THE CONVERSATION around babymaking is high stakes. Not the conversation around the act of making babies, but about the ethics. When we move from talking about gettin' it on to whether it's actually a good idea to procreate, suddenly the (metaphorical) room gets very quiet.

Two weeks ago, I wrote a cover story about young people who had decided to never have children and were sterilized in their 20s ["We Have Enough Humans, Thanks," Feature, Nov 10], and it got a bigger response than I thought it would. I know people feel strongly about their own decision to have or not have children, but seeing the wave of feedback about how someone else's decision to have kids is either right or wrong surprised me.

I feel like I'm in a relatively small group of people in the gray area. I know I don't want kids within the next 10 years... but never? Yikes. I don't even have any tattoos or piercings. So getting my tubes tied is a long way off.

Part of what makes my own decision difficult is that mainstream society refuses to discuss the possibility of baby regret. People with kids can complain about losing sleep, losing money, and losing their personal lives, but it's absolutely taboo to utter regret about having kids. Now that we have the technology and the societal freedoms to allow young people to never pop out a kid, my generation is making that life-altering decision in a conversational void. When we can only talk about the positives of bearing children, no wonder people who opt for a childfree life get flak for being weirdos.

That's why I was happy to have a friend show me advice columnist Dear Abby's recent survey of baby regret.

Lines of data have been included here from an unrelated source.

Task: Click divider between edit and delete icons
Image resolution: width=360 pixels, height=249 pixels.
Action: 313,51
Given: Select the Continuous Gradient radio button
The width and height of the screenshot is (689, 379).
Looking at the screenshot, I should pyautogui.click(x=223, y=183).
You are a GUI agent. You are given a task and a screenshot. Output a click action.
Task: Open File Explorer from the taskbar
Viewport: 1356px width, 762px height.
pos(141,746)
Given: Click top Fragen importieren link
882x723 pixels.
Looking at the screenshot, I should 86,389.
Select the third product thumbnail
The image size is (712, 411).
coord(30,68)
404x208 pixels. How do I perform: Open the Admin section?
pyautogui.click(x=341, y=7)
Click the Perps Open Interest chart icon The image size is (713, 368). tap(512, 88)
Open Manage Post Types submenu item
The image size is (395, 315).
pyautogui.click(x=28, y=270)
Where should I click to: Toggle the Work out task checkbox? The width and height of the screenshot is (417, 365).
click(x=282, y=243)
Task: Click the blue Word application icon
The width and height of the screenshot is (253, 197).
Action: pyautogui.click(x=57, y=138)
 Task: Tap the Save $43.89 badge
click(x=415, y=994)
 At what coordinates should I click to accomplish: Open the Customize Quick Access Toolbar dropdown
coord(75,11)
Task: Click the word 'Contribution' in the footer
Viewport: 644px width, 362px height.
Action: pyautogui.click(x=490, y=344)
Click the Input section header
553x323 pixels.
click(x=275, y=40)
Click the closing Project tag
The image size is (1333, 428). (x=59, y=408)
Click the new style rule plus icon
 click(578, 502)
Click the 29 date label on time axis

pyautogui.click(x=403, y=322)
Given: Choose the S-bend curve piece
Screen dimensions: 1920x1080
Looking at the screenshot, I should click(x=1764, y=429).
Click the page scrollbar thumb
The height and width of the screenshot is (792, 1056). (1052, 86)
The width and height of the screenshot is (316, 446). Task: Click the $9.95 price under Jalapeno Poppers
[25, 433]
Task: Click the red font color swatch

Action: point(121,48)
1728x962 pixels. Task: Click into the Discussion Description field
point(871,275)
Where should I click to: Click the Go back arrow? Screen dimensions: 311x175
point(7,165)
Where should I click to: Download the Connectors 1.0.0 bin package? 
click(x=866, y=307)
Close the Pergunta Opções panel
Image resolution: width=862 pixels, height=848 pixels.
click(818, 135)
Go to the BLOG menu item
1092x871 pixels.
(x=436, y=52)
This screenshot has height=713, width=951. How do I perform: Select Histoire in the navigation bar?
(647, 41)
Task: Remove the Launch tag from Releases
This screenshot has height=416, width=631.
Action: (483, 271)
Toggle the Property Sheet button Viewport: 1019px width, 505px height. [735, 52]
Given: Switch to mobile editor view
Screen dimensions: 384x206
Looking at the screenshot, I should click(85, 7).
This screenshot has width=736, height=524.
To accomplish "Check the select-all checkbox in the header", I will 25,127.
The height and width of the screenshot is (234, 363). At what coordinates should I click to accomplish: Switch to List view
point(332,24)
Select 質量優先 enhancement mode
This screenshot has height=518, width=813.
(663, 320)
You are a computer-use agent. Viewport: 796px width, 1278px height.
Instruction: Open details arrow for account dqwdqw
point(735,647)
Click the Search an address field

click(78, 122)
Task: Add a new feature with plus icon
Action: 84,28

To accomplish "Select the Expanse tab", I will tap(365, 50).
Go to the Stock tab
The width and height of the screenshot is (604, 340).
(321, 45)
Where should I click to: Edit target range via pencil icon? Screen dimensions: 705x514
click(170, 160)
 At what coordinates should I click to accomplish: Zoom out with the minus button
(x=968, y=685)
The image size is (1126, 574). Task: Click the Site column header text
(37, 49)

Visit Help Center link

According to the venerable, very vanilla advice giver, 22 percent of her readers said they regretted having kids. Though it's not a remotely scientific survey, it's worth noting that there are many, many people out there who regret having kids. A scientific study found that 20 percent of women who were 30 or younger when they were sterilized regretted the decision. Both having kids and getting sterilized are major permanent decisions—but ones we're not allowed to talk about.

I'm not sure how we go about having this conversation, but it would be nice to acknowledge in everyday babymaking discourse that regret goes both ways. It seems that for every woman who regrets getting her tubes tied, there's likely a woman who regrets having a baby.

Sadly, the decisions around having kids also tie into political and class issues. Permanent birth control in the form of sterilization is expensive: Tubal ligation costs at least $2,500. For women who don't have insurance, federal Medicaid covers them during their pregnancy. But it runs out six weeks after they give birth. Because there's a mandated 30-day waiting period before Medicaid patients can get sterilized, Dr. Paula Bednarek, director of the family planning clinic at Oregon Health and Science University, explained to me that many low-income women who want to get their tubes tied after their first pregnancy wind up running out of Medicaid coverage before they can get the surgery.

"It's a daily occurrence. It's a huge, huge problem," says Bednarek. "It's turned into a major barrier for low-income women."

Every baby may be a wee little miracle, certainly. But when are we going to be able to acknowledge that many are also forced on parents by politics?